JD straightened. “Involved? Like, you think your parents may have made Jane’s parents disappear?”

 

Riley put her chin in her hands, frowning. “I don’t know what I think anymore.”

 

“Well, you said you found the birth certificate in your baby book. Don’t you have pictures of yourself as a baby with your parents? My parents have them all over the house. It’s ridiculously embarrassing.”

 

Riley warmed, thinking of JD as a smiling, round baby in the arms of his doting parents. But the thought was immediately replaced by something cold and dark. “There aren’t any pictures of me as a baby.
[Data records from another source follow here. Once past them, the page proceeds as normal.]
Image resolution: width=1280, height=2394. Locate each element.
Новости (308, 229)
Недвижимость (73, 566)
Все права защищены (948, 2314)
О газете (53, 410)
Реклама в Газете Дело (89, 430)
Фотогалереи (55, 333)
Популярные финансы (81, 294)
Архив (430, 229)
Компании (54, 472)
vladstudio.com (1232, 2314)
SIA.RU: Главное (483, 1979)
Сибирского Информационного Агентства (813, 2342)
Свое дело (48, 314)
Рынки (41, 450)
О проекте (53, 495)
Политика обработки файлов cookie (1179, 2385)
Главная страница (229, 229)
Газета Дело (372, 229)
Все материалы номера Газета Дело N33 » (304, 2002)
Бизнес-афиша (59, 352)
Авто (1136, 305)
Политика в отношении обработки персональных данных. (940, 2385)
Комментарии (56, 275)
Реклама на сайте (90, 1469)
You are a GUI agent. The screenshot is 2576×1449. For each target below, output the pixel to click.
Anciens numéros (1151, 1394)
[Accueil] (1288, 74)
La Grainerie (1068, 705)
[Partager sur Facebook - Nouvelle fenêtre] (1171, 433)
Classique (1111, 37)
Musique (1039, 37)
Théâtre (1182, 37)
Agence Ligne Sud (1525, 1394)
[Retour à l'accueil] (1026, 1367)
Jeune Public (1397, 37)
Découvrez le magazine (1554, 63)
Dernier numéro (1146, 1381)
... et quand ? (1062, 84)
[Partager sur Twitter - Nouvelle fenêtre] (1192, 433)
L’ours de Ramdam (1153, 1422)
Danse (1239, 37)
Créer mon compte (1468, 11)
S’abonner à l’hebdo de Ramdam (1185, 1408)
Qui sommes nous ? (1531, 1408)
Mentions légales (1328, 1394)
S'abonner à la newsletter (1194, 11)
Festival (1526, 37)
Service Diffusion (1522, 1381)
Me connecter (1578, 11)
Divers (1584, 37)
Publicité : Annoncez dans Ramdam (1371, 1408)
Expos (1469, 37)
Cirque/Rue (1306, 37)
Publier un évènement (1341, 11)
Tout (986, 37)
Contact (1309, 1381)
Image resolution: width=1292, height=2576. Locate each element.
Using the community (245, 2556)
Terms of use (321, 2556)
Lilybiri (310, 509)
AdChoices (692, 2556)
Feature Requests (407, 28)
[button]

Nothing until I was about three.”

 

JD sipped his Coke. “Really?”

 

Riley started to feel clammy and panicky again. “Not a single one. My parents said that the house we used to live in flooded and we pretty much lost everything. That’s why my mom started making the new baby book.”

 

“Do you remember anything about the old house?”

 

Riley tried to remember. “No, I don’t think so. I mean, I kind of remember the layout, but I’m not sure if it’s because that’s what they told me, you know? It was in Chicago, I remember that—I think.”

 

The pizza sat in Riley’s gut like a heavy black stone. Heat snaked up the back of her neck and suddenly everything—the pizza parlor, the booth, her clothes—felt wrong. Who am I? she thought, the panic pinballing through her.

 

“Do you remember anything about Chicago?” JD was asking.

 

Riley shook her head, everything going in super slow motion. “Only what they’ve told me.”

 

JD blew out a sigh, and Riley held his eye, tears threatening to well in hers. She didn’t know why it was so important that JD believe her. She didn’t know why it seemed to ache that he looked at her with a slight, disbelieving grin on his face.

 

“You just don’t understand. I used to know who I was. Now I have no idea. I don’t know what’s been a lie, what’s real. I feel like I’ve been play-acting this whole time.”

 

“Riley, there’s nothing different about you. You’re still the same person—you just found a birth certificate. And even if it is yours, it’s not going to change who you are right now or any of your experiences in the past.”